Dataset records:

=======

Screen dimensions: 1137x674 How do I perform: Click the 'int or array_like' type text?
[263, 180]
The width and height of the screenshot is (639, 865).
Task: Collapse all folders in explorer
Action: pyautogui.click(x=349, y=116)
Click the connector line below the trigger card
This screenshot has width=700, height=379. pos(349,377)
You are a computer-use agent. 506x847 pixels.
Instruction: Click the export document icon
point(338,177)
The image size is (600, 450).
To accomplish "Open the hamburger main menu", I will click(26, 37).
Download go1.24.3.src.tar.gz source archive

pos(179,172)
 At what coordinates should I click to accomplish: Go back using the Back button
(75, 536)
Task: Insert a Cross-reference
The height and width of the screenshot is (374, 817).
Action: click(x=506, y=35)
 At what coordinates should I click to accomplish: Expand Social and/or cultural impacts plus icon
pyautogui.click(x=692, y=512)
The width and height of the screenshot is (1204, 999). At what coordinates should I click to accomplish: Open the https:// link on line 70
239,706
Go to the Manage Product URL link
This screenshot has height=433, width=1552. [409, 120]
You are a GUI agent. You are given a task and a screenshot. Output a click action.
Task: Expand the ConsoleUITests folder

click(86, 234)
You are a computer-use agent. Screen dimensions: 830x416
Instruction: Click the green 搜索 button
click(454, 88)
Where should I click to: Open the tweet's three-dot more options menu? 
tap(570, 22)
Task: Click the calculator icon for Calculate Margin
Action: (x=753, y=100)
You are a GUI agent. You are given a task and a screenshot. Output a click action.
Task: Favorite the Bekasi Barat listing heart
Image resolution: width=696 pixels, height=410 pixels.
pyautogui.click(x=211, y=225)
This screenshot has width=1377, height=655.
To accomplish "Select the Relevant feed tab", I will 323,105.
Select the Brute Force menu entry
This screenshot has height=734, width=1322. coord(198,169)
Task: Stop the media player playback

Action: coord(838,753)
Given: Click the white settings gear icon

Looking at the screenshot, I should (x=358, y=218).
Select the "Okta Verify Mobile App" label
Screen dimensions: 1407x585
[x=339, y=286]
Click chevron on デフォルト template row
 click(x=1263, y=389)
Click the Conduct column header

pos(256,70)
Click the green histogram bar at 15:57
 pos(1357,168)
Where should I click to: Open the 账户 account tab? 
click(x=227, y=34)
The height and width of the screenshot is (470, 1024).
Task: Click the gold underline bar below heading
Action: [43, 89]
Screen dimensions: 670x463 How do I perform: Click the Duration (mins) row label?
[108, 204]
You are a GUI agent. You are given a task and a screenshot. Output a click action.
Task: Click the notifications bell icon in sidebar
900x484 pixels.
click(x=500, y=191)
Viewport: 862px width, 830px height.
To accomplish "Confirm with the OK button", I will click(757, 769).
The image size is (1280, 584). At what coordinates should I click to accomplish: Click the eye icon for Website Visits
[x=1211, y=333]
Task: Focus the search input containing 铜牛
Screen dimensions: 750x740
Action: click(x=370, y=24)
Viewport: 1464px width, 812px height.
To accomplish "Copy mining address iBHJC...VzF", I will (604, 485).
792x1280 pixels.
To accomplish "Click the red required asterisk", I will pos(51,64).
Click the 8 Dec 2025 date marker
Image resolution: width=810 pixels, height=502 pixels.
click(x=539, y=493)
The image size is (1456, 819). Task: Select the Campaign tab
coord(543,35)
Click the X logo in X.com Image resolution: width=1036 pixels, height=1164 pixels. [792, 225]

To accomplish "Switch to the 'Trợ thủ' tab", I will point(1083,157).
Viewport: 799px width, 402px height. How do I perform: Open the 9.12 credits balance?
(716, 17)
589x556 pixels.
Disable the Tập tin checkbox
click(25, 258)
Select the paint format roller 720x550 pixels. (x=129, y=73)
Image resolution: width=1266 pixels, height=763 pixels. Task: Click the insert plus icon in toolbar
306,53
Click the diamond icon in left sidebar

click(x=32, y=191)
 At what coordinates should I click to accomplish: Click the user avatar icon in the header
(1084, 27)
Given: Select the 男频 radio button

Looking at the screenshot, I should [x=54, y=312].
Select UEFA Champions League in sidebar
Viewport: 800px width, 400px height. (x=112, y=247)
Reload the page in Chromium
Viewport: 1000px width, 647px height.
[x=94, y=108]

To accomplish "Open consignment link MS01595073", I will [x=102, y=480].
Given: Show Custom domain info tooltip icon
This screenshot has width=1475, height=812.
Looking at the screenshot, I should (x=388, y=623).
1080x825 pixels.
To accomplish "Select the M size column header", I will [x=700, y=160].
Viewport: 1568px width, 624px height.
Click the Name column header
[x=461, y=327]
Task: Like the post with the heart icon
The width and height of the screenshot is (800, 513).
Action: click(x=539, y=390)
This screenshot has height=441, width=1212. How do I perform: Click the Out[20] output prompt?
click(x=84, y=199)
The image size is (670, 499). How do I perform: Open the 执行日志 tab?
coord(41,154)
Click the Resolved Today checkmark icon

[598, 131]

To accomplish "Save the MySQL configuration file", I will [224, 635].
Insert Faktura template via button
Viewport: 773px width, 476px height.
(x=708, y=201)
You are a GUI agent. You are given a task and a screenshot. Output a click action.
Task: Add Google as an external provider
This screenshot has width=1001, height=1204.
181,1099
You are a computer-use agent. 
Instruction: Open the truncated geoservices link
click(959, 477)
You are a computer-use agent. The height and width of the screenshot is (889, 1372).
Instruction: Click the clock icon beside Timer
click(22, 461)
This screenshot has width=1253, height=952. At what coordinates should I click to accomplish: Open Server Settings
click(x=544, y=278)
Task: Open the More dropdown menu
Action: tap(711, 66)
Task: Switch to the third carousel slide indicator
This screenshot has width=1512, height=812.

=======

_GIVEN REQUEST:_ Swap "computer-use agent" for "screen automation agent" throughout the items above and leave everything else unchanged.

_SOLUTION FOR THIS PROBLEM:_
Screen dimensions: 1137x674 How do I perform: Click the 'int or array_like' type text?
[263, 180]
The width and height of the screenshot is (639, 865).
Task: Collapse all folders in explorer
Action: pyautogui.click(x=349, y=116)
Click the connector line below the trigger card
This screenshot has width=700, height=379. pos(349,377)
You are a screen automation agent. 506x847 pixels.
Instruction: Click the export document icon
point(338,177)
The image size is (600, 450).
To accomplish "Open the hamburger main menu", I will click(26, 37).
Download go1.24.3.src.tar.gz source archive

pos(179,172)
 At what coordinates should I click to accomplish: Go back using the Back button
(75, 536)
Task: Insert a Cross-reference
The height and width of the screenshot is (374, 817).
Action: click(x=506, y=35)
 At what coordinates should I click to accomplish: Expand Social and/or cultural impacts plus icon
pyautogui.click(x=692, y=512)
The width and height of the screenshot is (1204, 999). At what coordinates should I click to accomplish: Open the https:// link on line 70
239,706
Go to the Manage Product URL link
This screenshot has height=433, width=1552. [409, 120]
You are a GUI agent. You are given a task and a screenshot. Output a click action.
Task: Expand the ConsoleUITests folder

click(86, 234)
You are a screen automation agent. Screen dimensions: 830x416
Instruction: Click the green 搜索 button
click(454, 88)
Where should I click to: Open the tweet's three-dot more options menu? 
tap(570, 22)
Task: Click the calculator icon for Calculate Margin
Action: (x=753, y=100)
You are a GUI agent. You are given a task and a screenshot. Output a click action.
Task: Favorite the Bekasi Barat listing heart
Image resolution: width=696 pixels, height=410 pixels.
pyautogui.click(x=211, y=225)
This screenshot has width=1377, height=655.
To accomplish "Select the Relevant feed tab", I will 323,105.
Select the Brute Force menu entry
This screenshot has height=734, width=1322. coord(198,169)
Task: Stop the media player playback

Action: coord(838,753)
Given: Click the white settings gear icon

Looking at the screenshot, I should (x=358, y=218).
Select the "Okta Verify Mobile App" label
Screen dimensions: 1407x585
[x=339, y=286]
Click chevron on デフォルト template row
 click(x=1263, y=389)
Click the Conduct column header

pos(256,70)
Click the green histogram bar at 15:57
 pos(1357,168)
Where should I click to: Open the 账户 account tab? 
click(x=227, y=34)
The height and width of the screenshot is (470, 1024).
Task: Click the gold underline bar below heading
Action: [43, 89]
Screen dimensions: 670x463 How do I perform: Click the Duration (mins) row label?
[108, 204]
You are a GUI agent. You are given a task and a screenshot. Output a click action.
Task: Click the notifications bell icon in sidebar
900x484 pixels.
click(x=500, y=191)
Viewport: 862px width, 830px height.
To accomplish "Confirm with the OK button", I will click(757, 769).
The image size is (1280, 584). At what coordinates should I click to accomplish: Click the eye icon for Website Visits
[x=1211, y=333]
Task: Focus the search input containing 铜牛
Screen dimensions: 750x740
Action: click(x=370, y=24)
Viewport: 1464px width, 812px height.
To accomplish "Copy mining address iBHJC...VzF", I will (604, 485).
792x1280 pixels.
To accomplish "Click the red required asterisk", I will pos(51,64).
Click the 8 Dec 2025 date marker
Image resolution: width=810 pixels, height=502 pixels.
click(x=539, y=493)
The image size is (1456, 819). Task: Select the Campaign tab
coord(543,35)
Click the X logo in X.com Image resolution: width=1036 pixels, height=1164 pixels. [792, 225]

To accomplish "Switch to the 'Trợ thủ' tab", I will point(1083,157).
Viewport: 799px width, 402px height. How do I perform: Open the 9.12 credits balance?
(716, 17)
589x556 pixels.
Disable the Tập tin checkbox
click(25, 258)
Select the paint format roller 720x550 pixels. (x=129, y=73)
Image resolution: width=1266 pixels, height=763 pixels. Task: Click the insert plus icon in toolbar
306,53
Click the diamond icon in left sidebar

click(x=32, y=191)
 At what coordinates should I click to accomplish: Click the user avatar icon in the header
(1084, 27)
Given: Select the 男频 radio button

Looking at the screenshot, I should [x=54, y=312].
Select UEFA Champions League in sidebar
Viewport: 800px width, 400px height. (x=112, y=247)
Reload the page in Chromium
Viewport: 1000px width, 647px height.
[x=94, y=108]

To accomplish "Open consignment link MS01595073", I will [x=102, y=480].
Given: Show Custom domain info tooltip icon
This screenshot has width=1475, height=812.
Looking at the screenshot, I should (x=388, y=623).
1080x825 pixels.
To accomplish "Select the M size column header", I will [x=700, y=160].
Viewport: 1568px width, 624px height.
Click the Name column header
[x=461, y=327]
Task: Like the post with the heart icon
The width and height of the screenshot is (800, 513).
Action: click(x=539, y=390)
This screenshot has height=441, width=1212. How do I perform: Click the Out[20] output prompt?
click(x=84, y=199)
The image size is (670, 499). How do I perform: Open the 执行日志 tab?
coord(41,154)
Click the Resolved Today checkmark icon

[598, 131]

To accomplish "Save the MySQL configuration file", I will [224, 635].
Insert Faktura template via button
Viewport: 773px width, 476px height.
(x=708, y=201)
You are a GUI agent. You are given a task and a screenshot. Output a click action.
Task: Add Google as an external provider
This screenshot has width=1001, height=1204.
181,1099
You are a screen automation agent. 
Instruction: Open the truncated geoservices link
click(959, 477)
You are a screen automation agent. The height and width of the screenshot is (889, 1372).
Instruction: Click the clock icon beside Timer
click(22, 461)
This screenshot has width=1253, height=952. At what coordinates should I click to accomplish: Open Server Settings
click(x=544, y=278)
Task: Open the More dropdown menu
Action: tap(711, 66)
Task: Switch to the third carousel slide indicator
This screenshot has width=1512, height=812.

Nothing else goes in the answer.